El rasgueo de la escritura, fue un pequeño ruido que acompañó desde épocas remotas nuestra vida. Rúbricas con “ringorrangos” y “en canastilla”. Los “signos” de notarios. La obligación de la buena letra.


Protagonistas tan silenciosas como activísimas de nuestra historia, fueron la pluma y la tinta. Cuando los conquistadores entraron en el Tucumán, al promediar el siglo XVI, en las alforjas de quien oficiaba de escribiente sin duda venían, bien acondicionadas, plumas de ganso y un frasco de tinta. Esto junto con el preciado pliego de papel, que era artículo de lujo en esa época. Y lo seguiría siendo por largo tiempo más, ya que se importaba de Europa a precio de oro.

De los españoles heredamos los argentinos -incluyendo por cierto a los tucumanos- la manía del papeleo. Así, el rasgueo de la pluma que escribe fue un pequeño ruido que acompañó siempre, de alguna manera, nuestra vida a partir de los años más remotos.

Rúbrica ornamentada

Hasta bastante avanzado el siglo XIX, pocas eran las personas que supieran escribir. Pero, entre aquellas pocas, las había capaces de lograr, con la pluma, verdaderos bordados que hoy resultan asombrosos.

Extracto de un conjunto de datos
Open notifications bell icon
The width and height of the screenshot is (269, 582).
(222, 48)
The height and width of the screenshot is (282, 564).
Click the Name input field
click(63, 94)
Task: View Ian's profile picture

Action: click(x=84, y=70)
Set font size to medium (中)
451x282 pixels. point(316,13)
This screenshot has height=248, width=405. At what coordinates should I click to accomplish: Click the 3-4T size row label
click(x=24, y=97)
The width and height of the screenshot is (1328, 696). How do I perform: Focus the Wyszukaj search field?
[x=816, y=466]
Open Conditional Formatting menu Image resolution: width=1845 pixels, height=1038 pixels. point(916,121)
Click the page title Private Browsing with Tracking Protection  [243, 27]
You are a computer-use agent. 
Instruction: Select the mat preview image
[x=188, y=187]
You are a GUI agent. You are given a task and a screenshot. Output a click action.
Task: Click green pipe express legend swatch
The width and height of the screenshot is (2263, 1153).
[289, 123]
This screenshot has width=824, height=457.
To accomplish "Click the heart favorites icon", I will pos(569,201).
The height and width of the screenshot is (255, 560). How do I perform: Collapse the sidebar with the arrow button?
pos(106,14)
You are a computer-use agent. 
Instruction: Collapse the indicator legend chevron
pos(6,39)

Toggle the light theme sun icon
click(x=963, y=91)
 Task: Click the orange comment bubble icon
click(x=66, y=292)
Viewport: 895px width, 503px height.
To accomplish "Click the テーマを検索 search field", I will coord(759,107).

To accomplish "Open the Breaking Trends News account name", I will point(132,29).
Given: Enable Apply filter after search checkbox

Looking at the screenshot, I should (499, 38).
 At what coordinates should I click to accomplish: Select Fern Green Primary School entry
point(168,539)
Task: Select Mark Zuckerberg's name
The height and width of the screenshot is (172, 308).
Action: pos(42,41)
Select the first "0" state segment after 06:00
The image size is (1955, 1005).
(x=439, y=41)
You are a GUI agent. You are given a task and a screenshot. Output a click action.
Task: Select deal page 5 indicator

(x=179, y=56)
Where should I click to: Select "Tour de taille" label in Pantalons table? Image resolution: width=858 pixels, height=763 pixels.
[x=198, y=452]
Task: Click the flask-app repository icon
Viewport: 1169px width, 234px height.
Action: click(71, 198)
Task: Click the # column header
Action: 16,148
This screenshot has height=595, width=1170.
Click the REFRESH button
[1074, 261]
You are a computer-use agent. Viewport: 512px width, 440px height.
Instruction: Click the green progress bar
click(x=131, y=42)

| Consigna planteada A |
Por favor, responde estas preguntas con datos del texto sobre la pluma y la tinta:
(i) ¿En qué época entraron los conquistadores en el Tucumán?
(ii) ¿De dónde se importaba el papel?
(iii) ¿Qué manía heredaron los argentinos de los españoles?
| Consigna planteada B |
Prosigue el texto sobre la pluma y la tinta en el Tucumán desde su última oración.
Las entradas proceden de otra fuente.

| Respuesta esperada A |
(i) Al promediar el siglo XVI.
(ii) De Europa.
(iii) La manía del papeleo.

| Respuesta esperada B |
Después de la firma, iba como remate la rúbrica: toda una trama de curvas y contracurvas dibujadas con los trazos denominados “ringorrangos”. También era frecuente la rúbrica “en canastilla”, denominada así porque su entrelazado de rasgos evocaba a una canasta. Al observarlas hoy, parece increíble que líneas tan complicadas se pudieran reproducir exactamente en cada firma.

Los diestros plumistas brindaban a veces alardes de dibujantes. El Tesorero General de Tucumán, don José Manuel Terán, por ejemplo, solía adornar sus asientos contables con un pajarito de alas desplegadas. En sus planillas, en ocasiones dibujaba columnas decoradas.

“Signo” y no sello

Los escribanos de la colonia y la Independencia, junto a la firma no ponían un sello, sino lo que llamaban “el signo”: era su marca personal, un dibujo que ya figuraba estampado en el título oficial de su designación. “Signo” y firma daban fe del texto. El “signo” generalmente era un cuadrado con diversos aditamentos, todo en proporción a la habilidad de dibujante del notario. En Tucumán, el escribano Florencio Sal dibujaba una alta cruz con puntas anchas.

El “signo” era difícil de falsificar, sobre todo en esa época de mucha gente, si no analfabeta, torpe para manejar la pluma.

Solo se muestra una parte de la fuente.